The folded glass wall on the southern side is light and ethereal, a window to St Andrew’s College and the mature garden landscape.  Image:  Simon Devitt

The effectiveness of the brick-clad north wall becomes even clearer on the interior, its apparent mass cut away to form a series of bays to accommodate the War Memorial Book of Remembrance, the font and also a contemplation room, sunk into the wall. This is accessed through the recovered doorway of the original chapel’s tower entrance, an imposing approach to a quiet and intimate space. No attempt has been made to restore these recovered elements; they bear the testimony of time and the scars of the earthquakes’ destructive power.

The central apsidal bay, in which the font is located, also incorporates the former east window, its stained glass glowing in the strong northern light. Its luminosity is enhanced by the curved walls that frame it, formed from an open lattice of bricks that create a mosaic of deep shadows and solid reds.

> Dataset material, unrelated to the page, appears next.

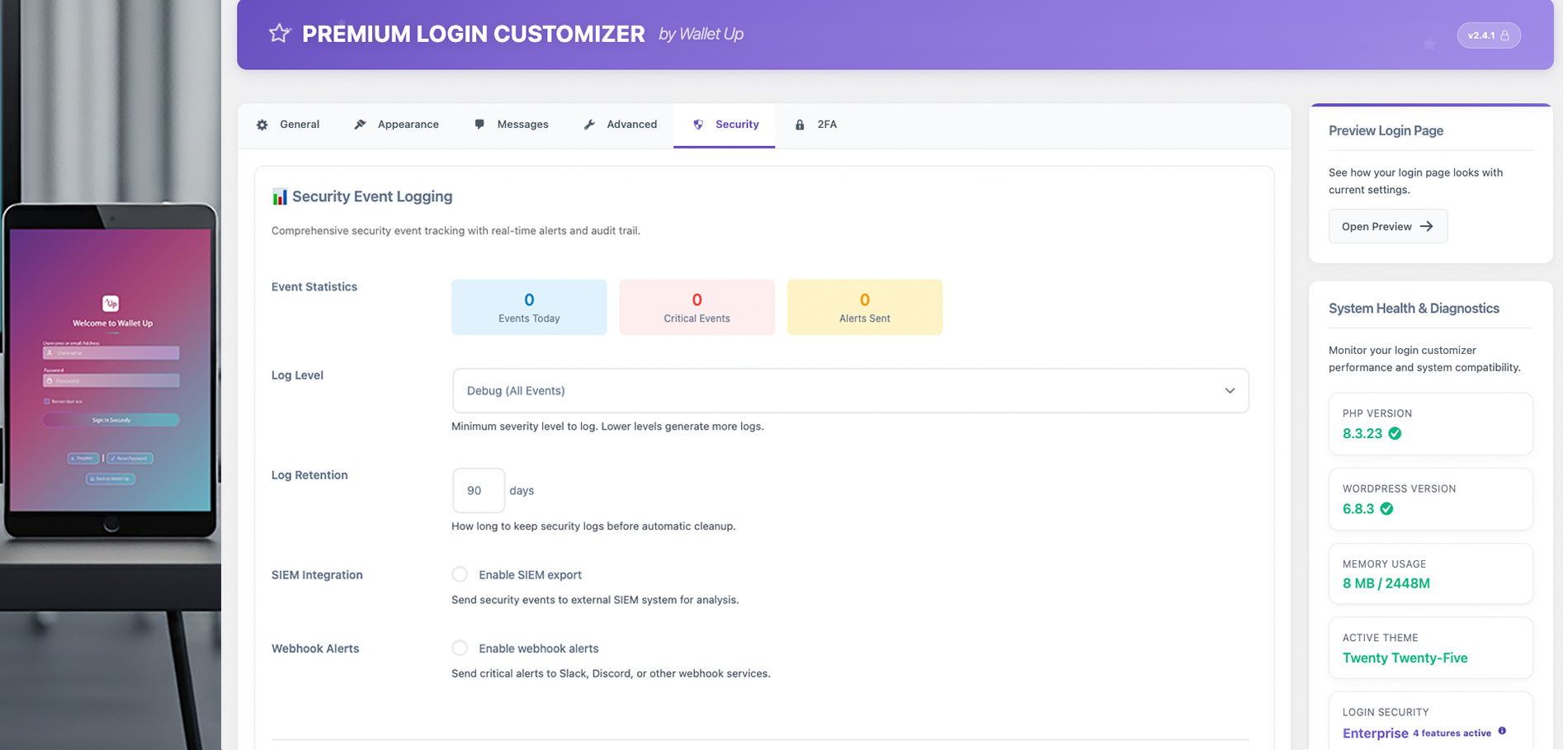Enable SIEM export
1568x750 pixels.
[460, 574]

The chapel explodes the modernist myth that integrating new and old building elements will inevitably result in a compromised design. Image:  Simon Devitt

Along the south side of the nave, a raised dais runs the full length of the glazed wall, curving out in the centre opposite the recessed apse of the north wall to accommodate the communion table and lecterns. The floor is flagged with light-grey granite containing flecks of mica that sparkle when struck by direct sunlight.

The solidity of this large expanse of stone is complemented by the lightness of the American white oak veneer that covers the underside of the roof, a floating plane that is folded to form a double gable with a single leaf to the north that curves upwards and outwards towards the brick ‘heritage’ wall, to which it is connected by a clerestory. Although clearly modern in inspiration, the roof’s form nevertheless evokes its predecessor.

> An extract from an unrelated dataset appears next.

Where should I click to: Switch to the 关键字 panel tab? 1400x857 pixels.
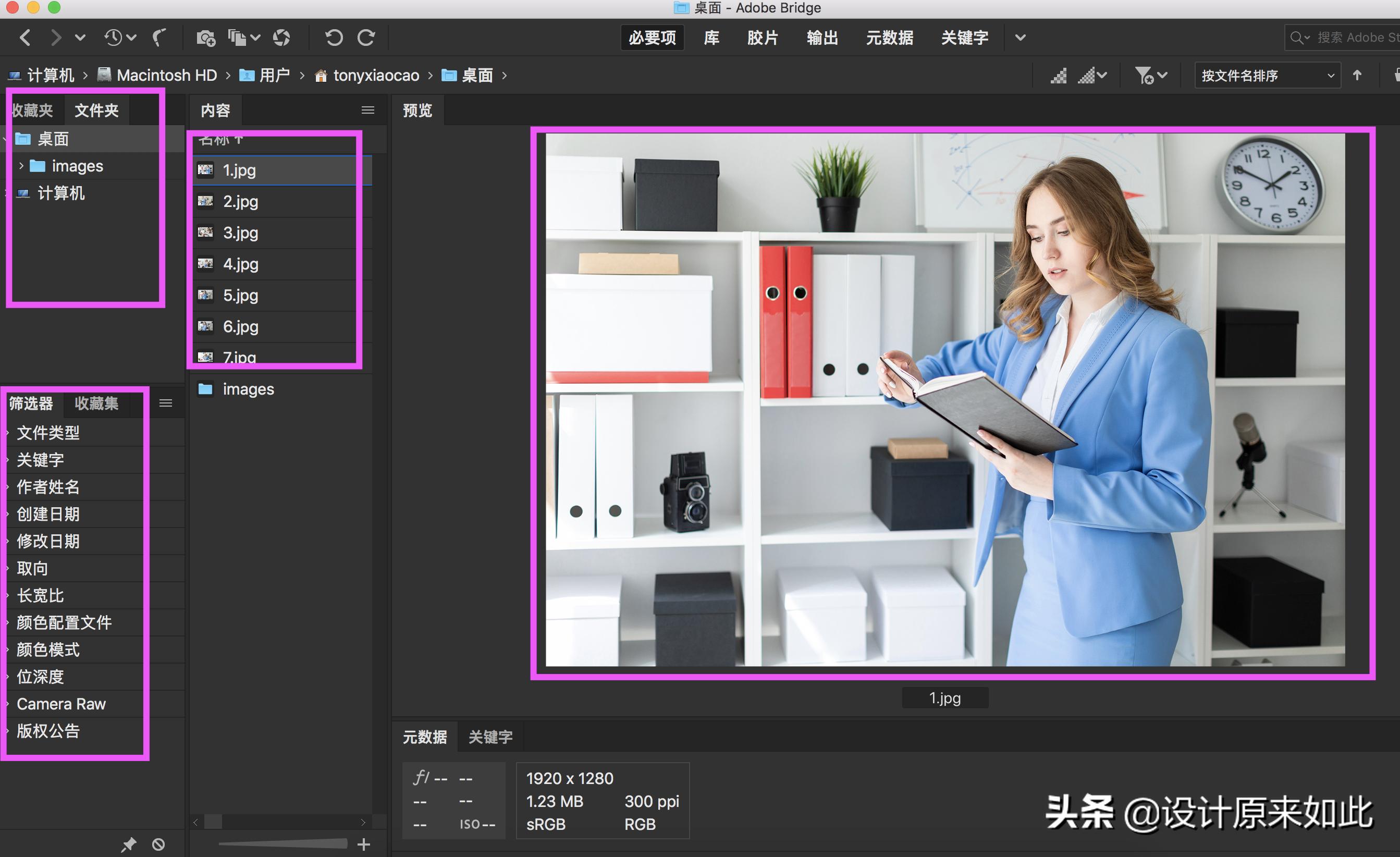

View from the foyer into the nave. Natural materials, both old and new, add warmth and drama to the interior.  Image:  Simon Devitt

On the interior, the valleys of the double gables form a pair of wooden ‘hulls’ that frame the higher central space of the nave, evoking the traditional metaphor of the church as a ship. Hanging at the western end of the central section of the nave is a large box shape that houses the chapel’s original bell, previously hung in the tower that stood on exactly this spot. This ‘ghost’ tower further links the new chapel to the site of its predecessor, just as the sound of the bell connects past to present. From a distance, the square mass of the bell tower rises about the main roofline, a shadowy reminder of what once stood there.

It is a testament to the quality of Architectus’ design that, only months after its completion, the new chapel already looks as if it has always been there. If there is something slightly disconcerting about viewing the tower’s stone gargoyles at a much lower level than originally intended, there is the added advantage that the iconography of the carved stonework can now be more easily read. In celebration of shared heritages, Scottish thistles and saltires sit alongside representative New Zealand plants and birds.

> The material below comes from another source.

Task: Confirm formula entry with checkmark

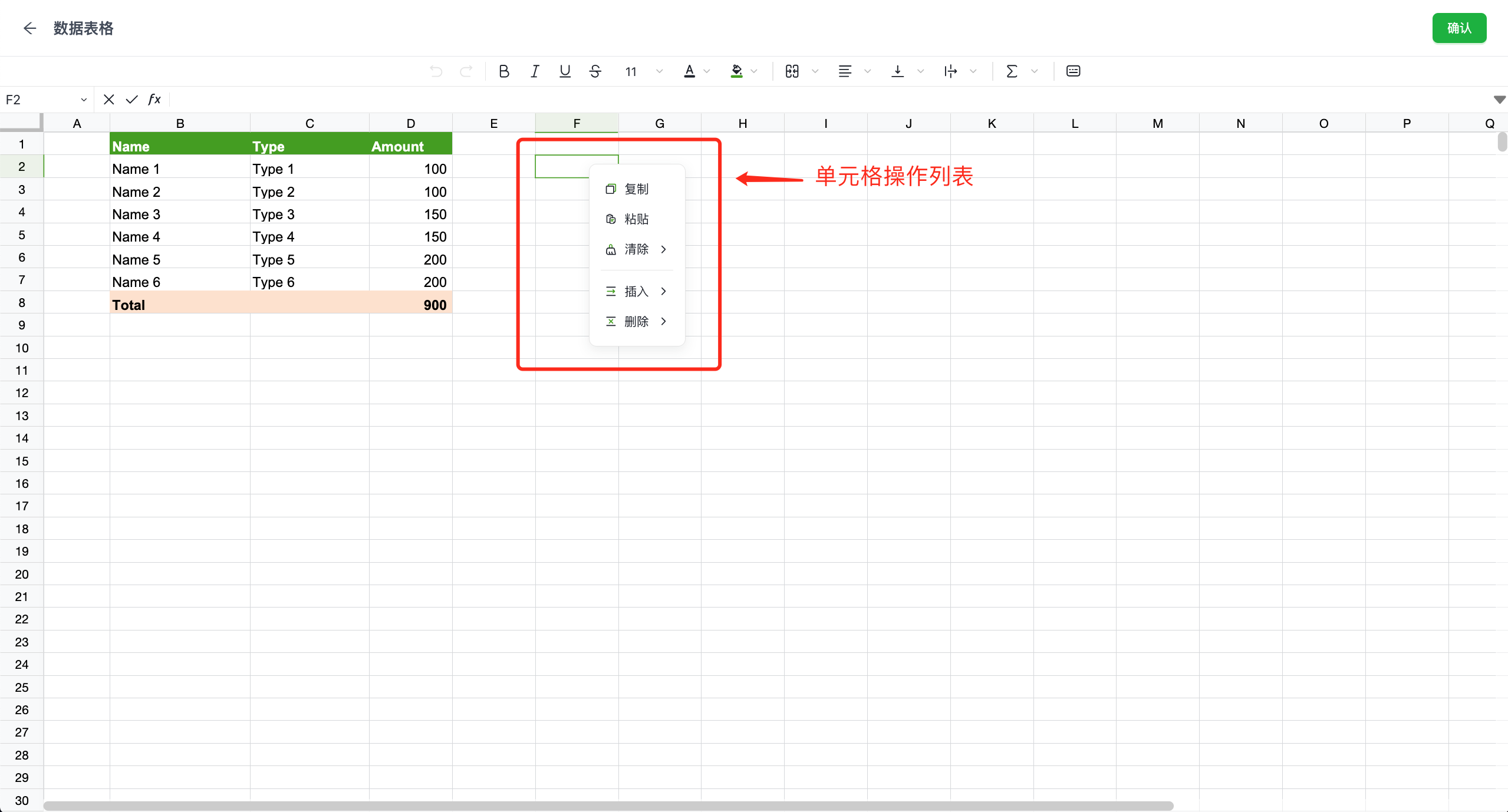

Above the footprint of the old bell tower, a ‘lantern’ stands in its memory and contains the bell. It punctuates the folded roof and acts as a skylight.  Image:  Simon Devitt

The new St Andrew’s Centennial Chapel also explodes the modernist myth that integrating new and old building elements will inevitably result in a compromised design. The finely detailed elegance of the new steel and glass structure gains richness and resonance through its juxtaposition with the traditional building materials, repurposed doors and windows and reused furnishings. Such a layering of meaning would have been virtually impossible to achieve in a purely modern design.

That the building evokes the work of Carlo Scarpa, in its subtle interweaving of new and old, is a further indication of just how successful Architectus has been. For a school that places a high value on its traditions, its distinctive combination of Scottish and New Zealand heritages and the importance of life’s spiritual dimension, there can be no more fitting way to celebrate its centennial in 2017.